--- TEXTO PARA LEITURA ---

Ao contrário do que prega o senso comum, a medida pode inclusive reduzir o número de procedimentos, como aconteceu em outros países
por Áurea Carolina em 20/01/21 16:19
Na última semana de 2020, um lampejo de esperança coloriu de verde as ruas e as redes sociais em toda a América Latina. A mobilização histórica das mulheres argentinas pela garantia de seus direitos sexuais e reprodutivos foi vitoriosa: o aborto legal, seguro e gratuito foi aprovado pelo Congresso argentino e será lei no país.
É uma vitória muito importante. Também por aqui, movimentos de mulheres em todo o Brasil atuam há décadas pela vida de todas nós. A discussão sobre o aborto legal, seguro e gratuito é urgente e deve ser tratada no campo da saúde pública. Enfrentar a perspectiva moralizante e anticientífica que leva à criminalização precisa ser uma prioridade para todos e todas que defendem os direitos das mulheres.

--- TRECHOS DOS DADOS ---

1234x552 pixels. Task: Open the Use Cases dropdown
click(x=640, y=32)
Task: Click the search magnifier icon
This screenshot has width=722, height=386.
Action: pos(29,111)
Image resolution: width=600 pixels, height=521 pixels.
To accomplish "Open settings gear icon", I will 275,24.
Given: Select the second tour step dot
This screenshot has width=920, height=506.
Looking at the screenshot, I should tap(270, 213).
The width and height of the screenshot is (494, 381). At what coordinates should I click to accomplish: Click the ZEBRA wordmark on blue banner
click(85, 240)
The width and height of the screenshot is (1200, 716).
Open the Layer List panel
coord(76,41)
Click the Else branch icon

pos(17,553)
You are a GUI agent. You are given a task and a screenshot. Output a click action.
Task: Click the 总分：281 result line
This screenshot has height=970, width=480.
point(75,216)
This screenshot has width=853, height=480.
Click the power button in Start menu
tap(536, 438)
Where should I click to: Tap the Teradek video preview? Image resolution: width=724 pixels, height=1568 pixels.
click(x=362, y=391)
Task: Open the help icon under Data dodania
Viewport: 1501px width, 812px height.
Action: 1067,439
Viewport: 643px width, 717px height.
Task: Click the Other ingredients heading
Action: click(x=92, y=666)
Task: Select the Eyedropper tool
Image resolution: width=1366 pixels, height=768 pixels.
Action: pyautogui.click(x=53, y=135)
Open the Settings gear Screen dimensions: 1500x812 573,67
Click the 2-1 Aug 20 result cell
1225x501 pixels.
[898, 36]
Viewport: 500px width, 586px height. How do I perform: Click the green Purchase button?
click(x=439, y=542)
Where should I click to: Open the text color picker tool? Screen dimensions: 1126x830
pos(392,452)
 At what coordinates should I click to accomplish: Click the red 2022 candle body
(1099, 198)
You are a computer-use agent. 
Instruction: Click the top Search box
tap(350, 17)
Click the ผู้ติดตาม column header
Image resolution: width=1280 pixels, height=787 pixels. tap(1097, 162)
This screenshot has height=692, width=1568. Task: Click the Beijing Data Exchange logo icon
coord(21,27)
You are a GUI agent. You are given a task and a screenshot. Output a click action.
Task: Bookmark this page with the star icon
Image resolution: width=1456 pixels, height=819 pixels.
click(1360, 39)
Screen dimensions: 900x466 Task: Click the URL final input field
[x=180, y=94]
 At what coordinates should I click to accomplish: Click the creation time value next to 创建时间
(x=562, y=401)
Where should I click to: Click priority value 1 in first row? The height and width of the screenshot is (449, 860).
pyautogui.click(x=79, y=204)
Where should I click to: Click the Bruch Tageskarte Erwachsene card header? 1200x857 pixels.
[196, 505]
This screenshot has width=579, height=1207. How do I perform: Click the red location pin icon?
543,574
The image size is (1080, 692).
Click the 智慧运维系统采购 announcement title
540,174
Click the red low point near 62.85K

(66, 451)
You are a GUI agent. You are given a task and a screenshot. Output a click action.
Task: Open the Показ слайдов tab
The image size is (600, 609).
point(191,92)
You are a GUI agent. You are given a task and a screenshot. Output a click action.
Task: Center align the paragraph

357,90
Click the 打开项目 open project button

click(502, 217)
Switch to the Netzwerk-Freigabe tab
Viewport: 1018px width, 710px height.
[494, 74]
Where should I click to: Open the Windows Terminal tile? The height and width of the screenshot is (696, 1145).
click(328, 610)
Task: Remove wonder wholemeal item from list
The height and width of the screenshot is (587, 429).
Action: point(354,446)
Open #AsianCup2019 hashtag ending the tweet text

---

◆ INSTRUÇÕES:
1 - Responda com base no texto sobre o aborto legal na Argentina:
(a) Segundo a frase de abertura, o que a medida pode inclusive reduzir?
(b) Qual instância aprovou o aborto legal, seguro e gratuito na Argentina?
(c) Em que campo a autora afirma que a discussão sobre o aborto deve ser tratada?
2 - Reproduza o trecho do texto sobre o aborto legal na Argentina começando em "Ao contrário do" e seguindo até "direitos das mulheres.", inclusive.

◆ RESPOSTAS ESCRITAS:
1 -
(a) O número de procedimentos.
(b) O Congresso argentino.
(c) No campo da saúde pública.

2 -
Ao contrário do que prega o senso comum, a medida pode inclusive reduzir o número de procedimentos, como aconteceu em outros países
por Áurea Carolina em 20/01/21 16:19
Na última semana de 2020, um lampejo de esperança coloriu de verde as ruas e as redes sociais em toda a América Latina. A mobilização histórica das mulheres argentinas pela garantia de seus direitos sexuais e reprodutivos foi vitoriosa: o aborto legal, seguro e gratuito foi aprovado pelo Congresso argentino e será lei no país.
É uma vitória muito importante. Também por aqui, movimentos de mulheres em todo o Brasil atuam há décadas pela vida de todas nós. A discussão sobre o aborto legal, seguro e gratuito é urgente e deve ser tratada no campo da saúde pública. Enfrentar a perspectiva moralizante e anticientífica que leva à criminalização precisa ser uma prioridade para todos e todas que defendem os direitos das mulheres.